Ed guided the craft toward the City, where Les would certainly spend several weeks in a lab tank before his injured flesh was back to normal. Les kept muttering in semi-delirium, "Damned robots. Freeman, too. And damned, ornery people. Got to pick between them, don't we? So maybe zero will cancel zero. Can't stay on the fence all the time. Sorry, when the going gets rough, I'm for the people. Peaceful common sense? There just isn't any."
Les's voice sounded like a dirge for two races.
Barbara said, "Maybe he's right. There isn't any sense left. Only a picking of sides for battle. Our efforts went to waste."
She sounded remote, almost unfriendly. Ed suddenly felt that he was losing her, too.
[IV]
That was a bad evening for Ed Dukas. He left Barbara at her house, which was now guarded. But he did not get home easily. For that was the evening trouble became general. John Jones of old-time flesh and blood, and George Smith of vitaplasm forgot all their politeness and let their smoldering thoughts come to the surface:
"So now you brew up monsters like yourselves, to attack us. I wouldn't be like you if it was the last way to be alive."
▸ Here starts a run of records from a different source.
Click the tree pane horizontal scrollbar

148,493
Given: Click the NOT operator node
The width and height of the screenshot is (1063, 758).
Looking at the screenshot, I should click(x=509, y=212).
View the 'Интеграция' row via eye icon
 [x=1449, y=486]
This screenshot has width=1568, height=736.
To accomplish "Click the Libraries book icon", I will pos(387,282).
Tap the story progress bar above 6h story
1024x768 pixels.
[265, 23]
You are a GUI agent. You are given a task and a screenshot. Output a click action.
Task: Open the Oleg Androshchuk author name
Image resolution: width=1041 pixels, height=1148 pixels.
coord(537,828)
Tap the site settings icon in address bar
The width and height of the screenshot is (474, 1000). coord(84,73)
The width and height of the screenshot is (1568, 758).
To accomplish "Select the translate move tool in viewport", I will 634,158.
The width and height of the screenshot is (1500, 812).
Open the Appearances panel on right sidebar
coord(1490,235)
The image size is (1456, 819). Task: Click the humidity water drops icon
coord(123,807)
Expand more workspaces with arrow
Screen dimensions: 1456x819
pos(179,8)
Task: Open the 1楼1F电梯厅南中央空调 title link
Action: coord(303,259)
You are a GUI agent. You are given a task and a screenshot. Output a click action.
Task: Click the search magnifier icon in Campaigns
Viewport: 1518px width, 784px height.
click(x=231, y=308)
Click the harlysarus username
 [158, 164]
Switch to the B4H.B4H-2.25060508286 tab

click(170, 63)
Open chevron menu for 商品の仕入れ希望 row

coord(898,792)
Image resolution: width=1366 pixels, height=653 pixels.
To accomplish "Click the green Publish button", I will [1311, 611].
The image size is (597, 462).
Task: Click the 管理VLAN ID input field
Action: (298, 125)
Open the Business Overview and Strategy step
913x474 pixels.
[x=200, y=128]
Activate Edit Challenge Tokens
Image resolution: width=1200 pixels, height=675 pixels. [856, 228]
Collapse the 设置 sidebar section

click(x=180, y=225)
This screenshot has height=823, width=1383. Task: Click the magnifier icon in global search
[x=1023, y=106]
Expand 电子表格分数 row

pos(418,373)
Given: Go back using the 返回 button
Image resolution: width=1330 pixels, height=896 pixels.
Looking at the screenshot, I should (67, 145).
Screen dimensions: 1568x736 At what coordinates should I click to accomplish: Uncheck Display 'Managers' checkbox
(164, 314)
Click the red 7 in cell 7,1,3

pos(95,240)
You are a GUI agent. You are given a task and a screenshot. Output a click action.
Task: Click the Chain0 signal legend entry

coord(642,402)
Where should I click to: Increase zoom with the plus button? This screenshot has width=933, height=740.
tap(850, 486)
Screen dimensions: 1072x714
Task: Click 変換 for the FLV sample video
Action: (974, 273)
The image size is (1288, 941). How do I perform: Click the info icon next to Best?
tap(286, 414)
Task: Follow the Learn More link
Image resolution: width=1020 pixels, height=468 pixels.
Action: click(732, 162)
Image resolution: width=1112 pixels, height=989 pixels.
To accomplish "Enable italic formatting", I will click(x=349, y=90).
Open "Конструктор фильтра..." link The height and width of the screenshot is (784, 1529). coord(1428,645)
"Oh, no, brother? Those creatures must be yours. What makes you so good? Born with your own hide, eh? The elite. With jelly for insides, and a mean nature."
Talk swiftly led to flying fists. But who could hurt an android with a human fist? Before their hardened knuckles a human jaw could become mush. Still, there were heavier primitive weapons. Then, by progression, weapons that were not so primitive.